ASO-LNPs induce gliosis in mice following i.c.v. injection

(A) TA2-LNP formulations screened for TMEM106b mRNA regulation in vitro. (B and C) TMEM106b mRNA expression in cortical neurons (B) and microglia (C) as determined by qRT-PCR. Cells were treated with 20 nM TA2 (leftmost bar) or TA2-LNP formulations (1–6) for 24 h. Data were normalized to GAPDH- and PBS-treated control cells. Three internal replicates were averaged and the experiments were completed in triplicate.
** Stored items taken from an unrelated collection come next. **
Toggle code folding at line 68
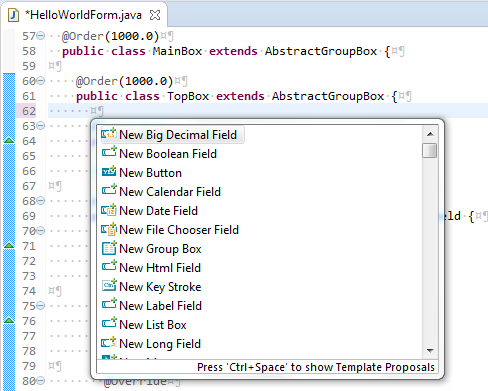(x=40, y=201)
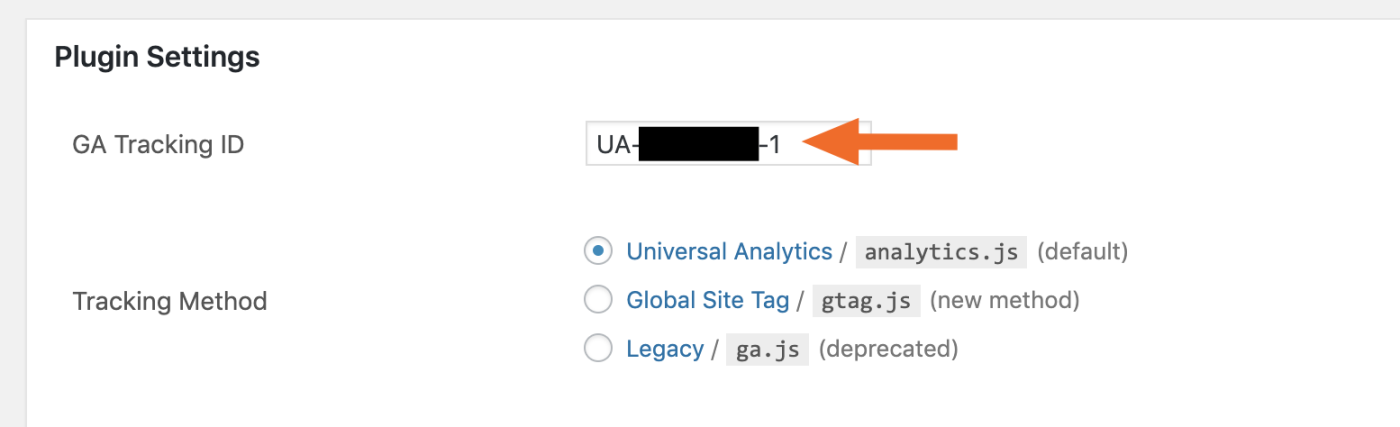Choose the Global Site Tag radio option
1400x427 pixels.
tap(598, 299)
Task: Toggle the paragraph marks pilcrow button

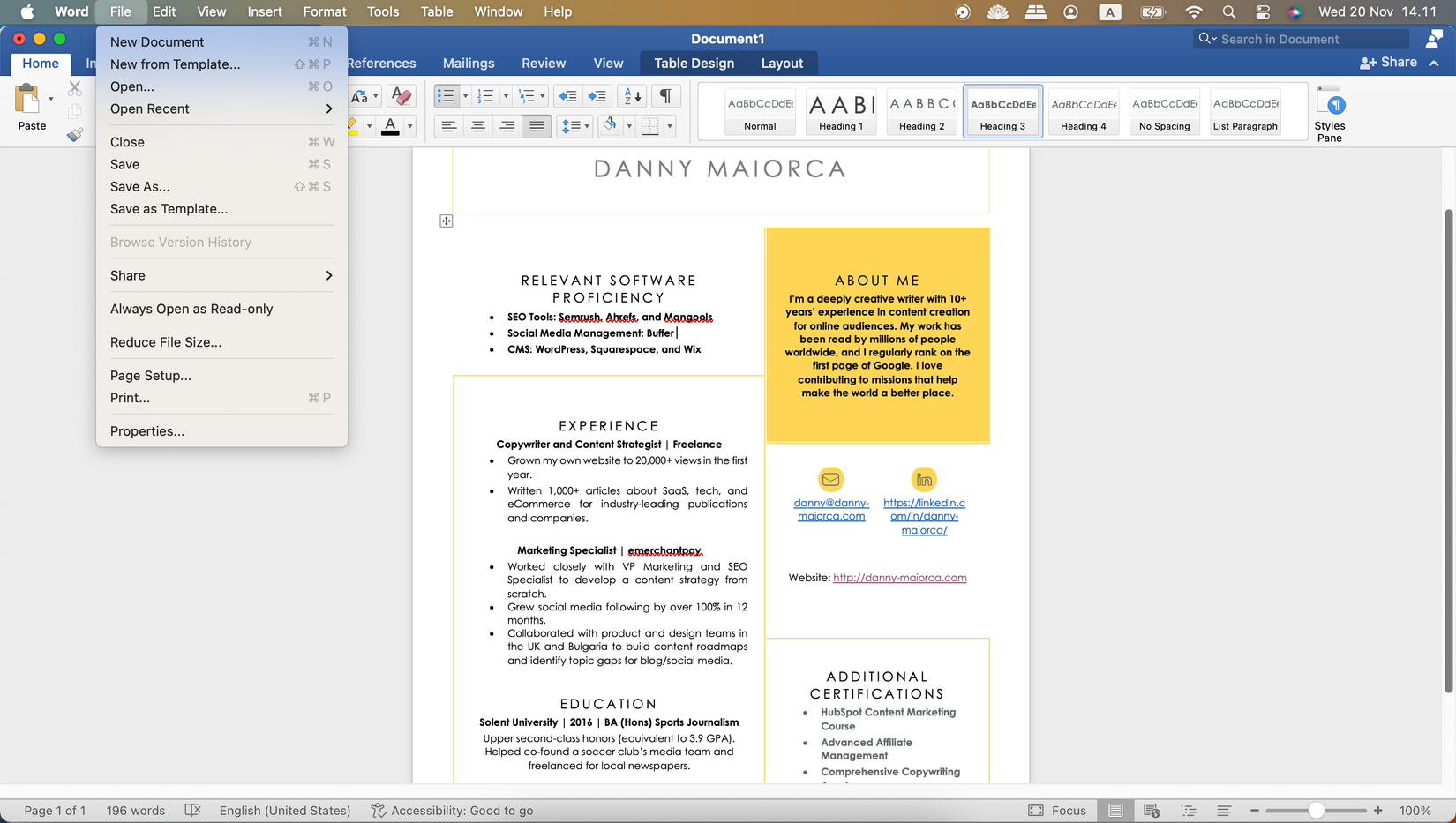Action: click(x=665, y=96)
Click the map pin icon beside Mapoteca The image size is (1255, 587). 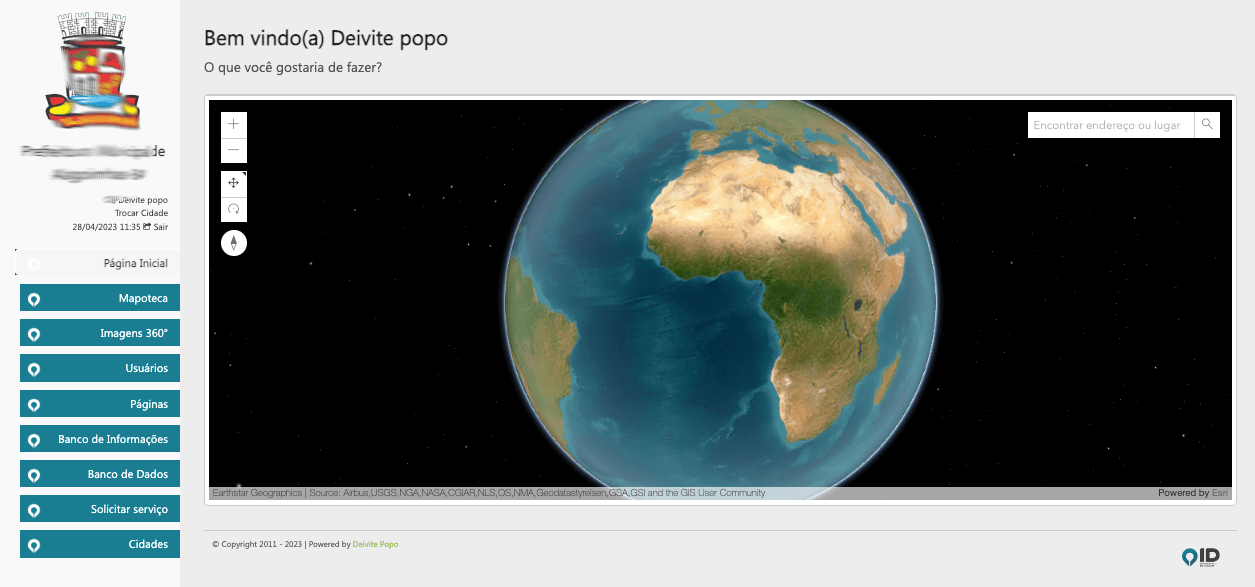tap(34, 299)
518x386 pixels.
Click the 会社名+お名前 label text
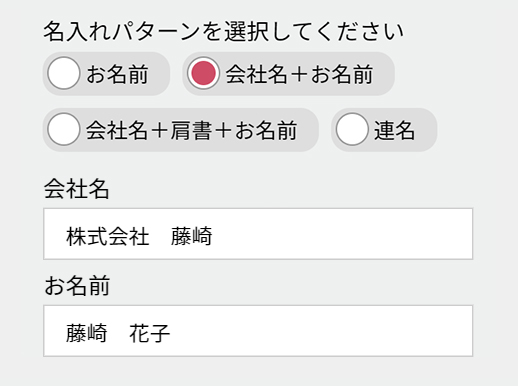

One-way ANOVA with multiple comparisons Dunnett’s test (TA2 control), ∗p < 0.03, ∗∗p < 0.002, ∗∗∗p < 0.0002. (D) Representative cryo-EM images of unloaded, and TA2-loaded GenVoy (formulation 1) and MC3 (formulation 6) LNPs showing the internal structures of the formulations selected for in vivo delivery. Scale bars, 200 nm. (E and F) Particle sizes (E) and polydispersity measurements (F) of unloaded and TA2-loaded LNPs as determined by dynamic light scattering. (G) C57BL/6N mice were i.c.v. injected with saline (n = 6), TA2 (100 or 25 μg, n = 6 per group), TA2-LNPs (25 μg, n = 6 per group), or empty LNPs (n = 3 per group) and analyzed over 14 days. Illustration created using BioRender.com. (H) Acute toxicity 1 h post injection. (I) Percent body weight change normalized to day 0. GenVoy-treated groups showed signs of toxicity and were monitored closely post injection. One mouse in the TA2-GenVoy group did not survive the duration of the experiment. (J) Representative Iba1 IHC images from brain sections obtained 14 days post i.c.v. injection. Scale bars, 500 μm. (K and L) IHC quantification for total (K) and clustered (L) Iba1 signals. For all in vivo statistical analyses, one-way ANOVA with multiple comparisons Dunnett’s test (saline control) was used, ∗p < 0.03, ∗∗p < 0.002, ∗∗∗p < 0.0002, ∗∗∗∗p < 0.0001. Individual group comparisons (empty vs. TA2-loaded LNPs) were analyzed using unpaired two-tailed Student’s t test, ∗p < 0.05. For all panels, mean ± SEM are shown and the 100 μg TA2 dose is represented by bold font.